Justhadmyhaircut · 20/07/2017 14:39

Buy some trellis panels and put them along the top of your fence. . Paint first!!
Quite cheap and will block her hideous fence!!

CarbonMint · 20/07/2017 14:40

Put your fence back with some trellis on top to take it up to her height then grow some lovely plants up it. Job done.

CarbonMint · 20/07/2017 14:40

Opps. Cross post. Grin

JumpingJellybeanz · 20/07/2017 14:42

Inform the council if it's too high. Get the bloody thing removed.

RNBrie · 20/07/2017 14:46

I'd just paint it. Won't you have to declare the neighbour dispute anyway seeing as she involved a solicitor so it's all on record?

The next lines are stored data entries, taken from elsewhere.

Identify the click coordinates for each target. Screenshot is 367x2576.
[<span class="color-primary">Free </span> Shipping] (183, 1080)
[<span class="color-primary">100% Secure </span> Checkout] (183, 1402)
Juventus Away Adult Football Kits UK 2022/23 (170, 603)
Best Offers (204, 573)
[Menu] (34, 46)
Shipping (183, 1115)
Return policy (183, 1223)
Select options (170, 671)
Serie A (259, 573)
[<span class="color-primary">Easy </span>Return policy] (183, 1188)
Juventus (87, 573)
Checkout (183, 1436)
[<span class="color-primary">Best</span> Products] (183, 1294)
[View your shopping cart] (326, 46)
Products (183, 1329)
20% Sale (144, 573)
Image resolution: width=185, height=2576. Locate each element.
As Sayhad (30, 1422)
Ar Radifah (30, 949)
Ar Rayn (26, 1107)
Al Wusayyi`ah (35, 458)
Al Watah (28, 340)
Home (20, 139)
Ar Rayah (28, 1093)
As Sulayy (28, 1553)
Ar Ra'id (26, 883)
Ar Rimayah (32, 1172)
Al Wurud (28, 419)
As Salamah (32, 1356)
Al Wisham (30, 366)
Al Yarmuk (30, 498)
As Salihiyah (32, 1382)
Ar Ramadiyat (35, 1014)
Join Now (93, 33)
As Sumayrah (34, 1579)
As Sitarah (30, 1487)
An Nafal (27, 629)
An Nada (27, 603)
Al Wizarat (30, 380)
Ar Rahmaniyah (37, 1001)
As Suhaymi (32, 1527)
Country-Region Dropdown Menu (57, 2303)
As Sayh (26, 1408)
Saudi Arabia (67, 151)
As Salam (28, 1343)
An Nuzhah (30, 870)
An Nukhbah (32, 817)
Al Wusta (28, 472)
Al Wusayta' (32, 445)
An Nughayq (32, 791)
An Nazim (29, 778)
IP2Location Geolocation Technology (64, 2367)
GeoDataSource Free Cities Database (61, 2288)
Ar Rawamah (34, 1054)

If she tried to get you in trouble for painting it just look all innocent and say she did it herself! What's she going to say "oh no I didn't, I only painted the top third"?!

carrotcakecupcake · 20/07/2017 14:50

As hideous as the colour is I'd do as PP suggested and finish the paint job. If you aren't going to be there much longer it's probably the easiest option and less likely to draw the attention of potential buyers to a neighbour dispute.